Last week's vote of the Portland City Council on a proposed plan for Linnton put into focus a dilemma of land use planning. The proposal was to rezone some of the industrial area in Linnton for retail and dense housing -- in effect (and I'm sure I'm grossly oversimplifying) to give the Linnton industrial area zoning designations that would let it be redeveloped as a simulacrum of the Pearl District.
Again in general, and with some exceptions, the residents of Linnton mostly supported the rezoning. The owners of industrial businesses in the area mostly opposed the rezoning. The City Council voted to keep the current zoning and not to rezone the industrial area for housing.
One neighborhood activist was quoted in the Whimperer as saying, in effect, "We, the people who live here, support the Linnton redevelopment plan, and if the City Council rejects this plan, then the City Council is turning its collective back on neighborhood involvement."
I think the Council made the right decision, for several reasons. First is that the Council should be protecting the areas of the City that support industrial businesses -- businesses that add tangible value to the goods that pass through Portland. The Council needs to protect these areas because the difference in land value between industrial land (on the one hand) and retail and housing land (on the other) would ultimately force industrial jobs out of the city. Industrial land in Portland is available for about $8 to $15 per square foot, or about $320,000 to $600,000 per acre, depending on location and access.

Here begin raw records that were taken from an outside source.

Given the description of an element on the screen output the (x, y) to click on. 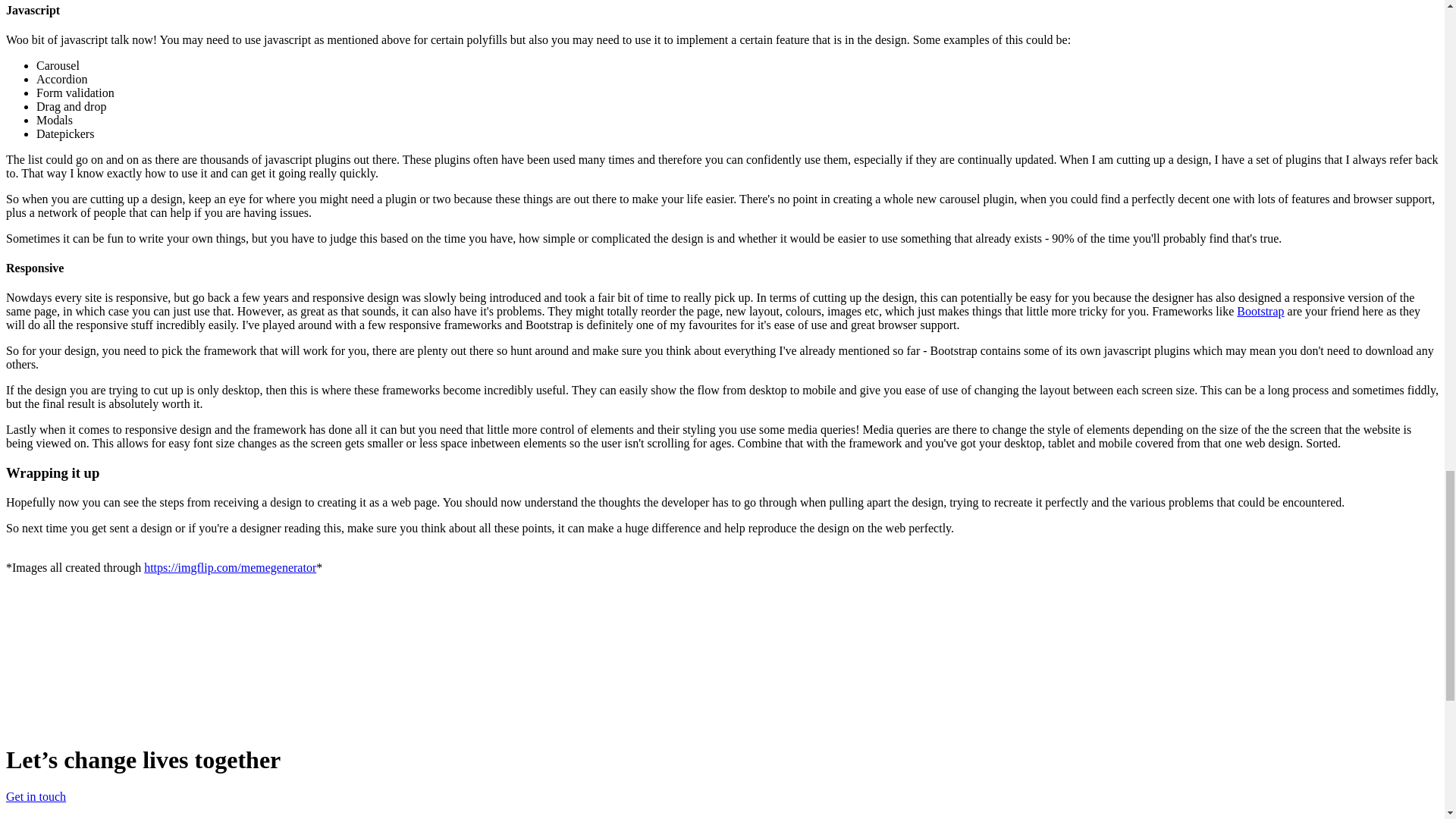
Bootstrap (1260, 310)
Given the description of an element on the screen output the (x, y) to click on. 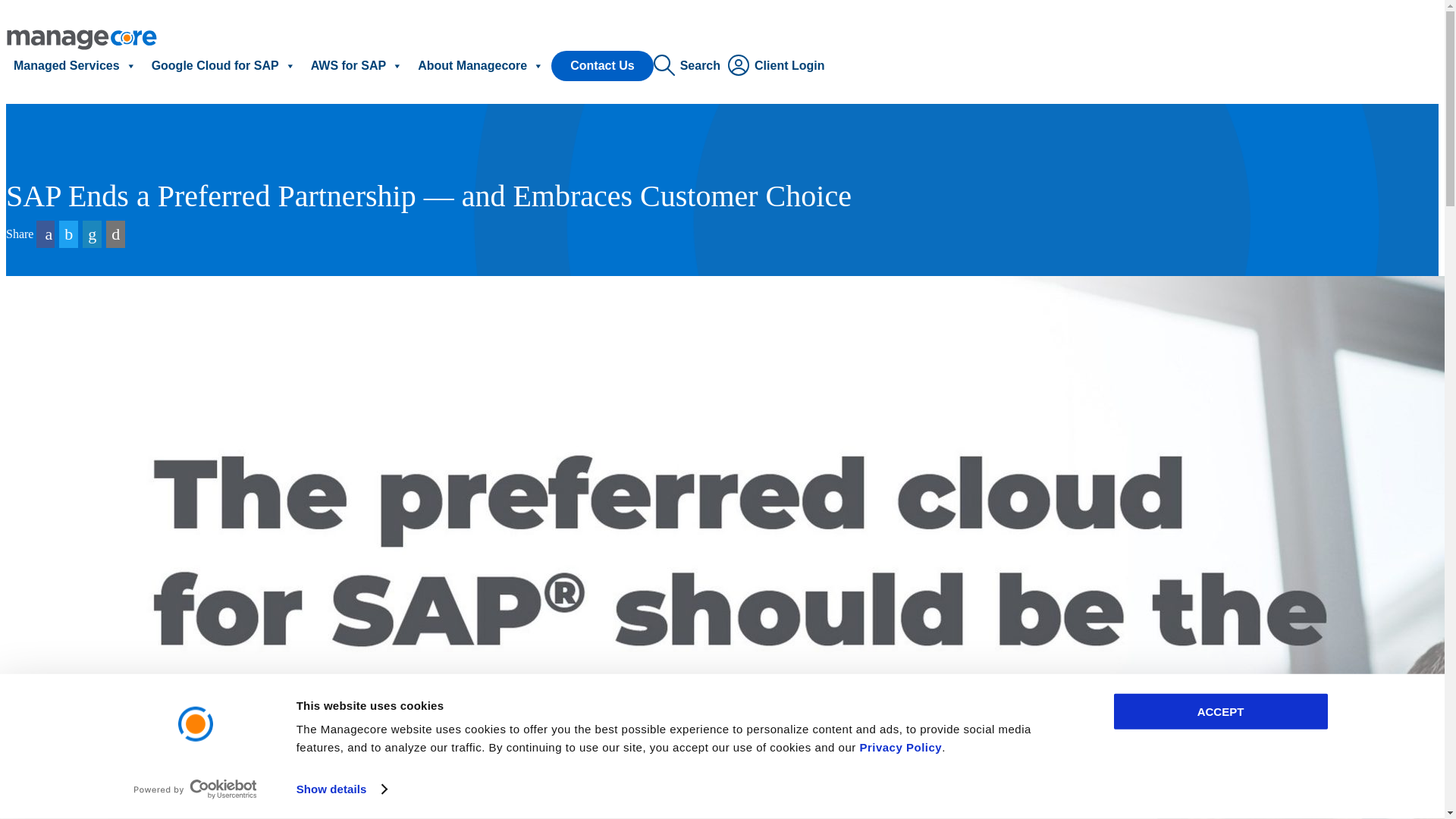
Show details (341, 789)
Privacy Policy (900, 747)
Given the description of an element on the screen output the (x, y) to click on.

Land suitable for residential subdivisions is now going for $100,000 to $150,000 per lot, undeveloped, which for 5000 SF lots is about $700,000 to $1,000,000 per acre. (If you're checking the math, allow for the land lost to streets and stormwater retention areas.) Land near the Pearl District is going for about $6,000,000 to $8,000,000 per acre, and in the center of downtown Portland land is worth more than $10,000,000 per acre. The most recent downtown land sale I'm aware of valued the land at about $14,000,000 per acre.
If the industrial land in Portland is opened up for residential and commercial development, the land that's worth $600,000 an acre for industry now becomes worth $1,000,000 to $10,000,000 an acre for condominiums or retail uses. The industrial uses leave town. That's undesirable for the City, however profitable it may be for individual landowners.
Buried in the description of the three industrial zones (IG1, IG2, and IH) is a reference to them being used to designate the industrial sanctuaries of Portland -- the areas in which industry is free to grow without being pushed out by competing demands for housing. It's been more than a decade since the City Council last faced a serious challenge to its industrial sanctuary policy, and I'm pleased that the Council stood firm last month. The Linnton area is as sensible as any for an industrial sanctuary, given the presence of tank farms and a natural gas facility, long-established uses next to which no new housing should be allowed.
I had to give the neighborhood activist's comment some thought. When the activist said that the City was disregarding the wishes of the people who lived in Linnton, the unspoken message I received was that only the people who live in a neighborhood should have the right to plan for what uses go there. That may be right if "neighborhood" means a block or two, but not if (as the City uses the term) "neighborhood" means an area of several square miles that can include housing, retail uses, institutions, and heavy industry. A neighborhood's users (stakeholders) include not just the residents but also the people who work there, shop there, and own land and businesses there. And in Linnton, the industrial uses predate most of the residents, a fact the City Council wisely recognized.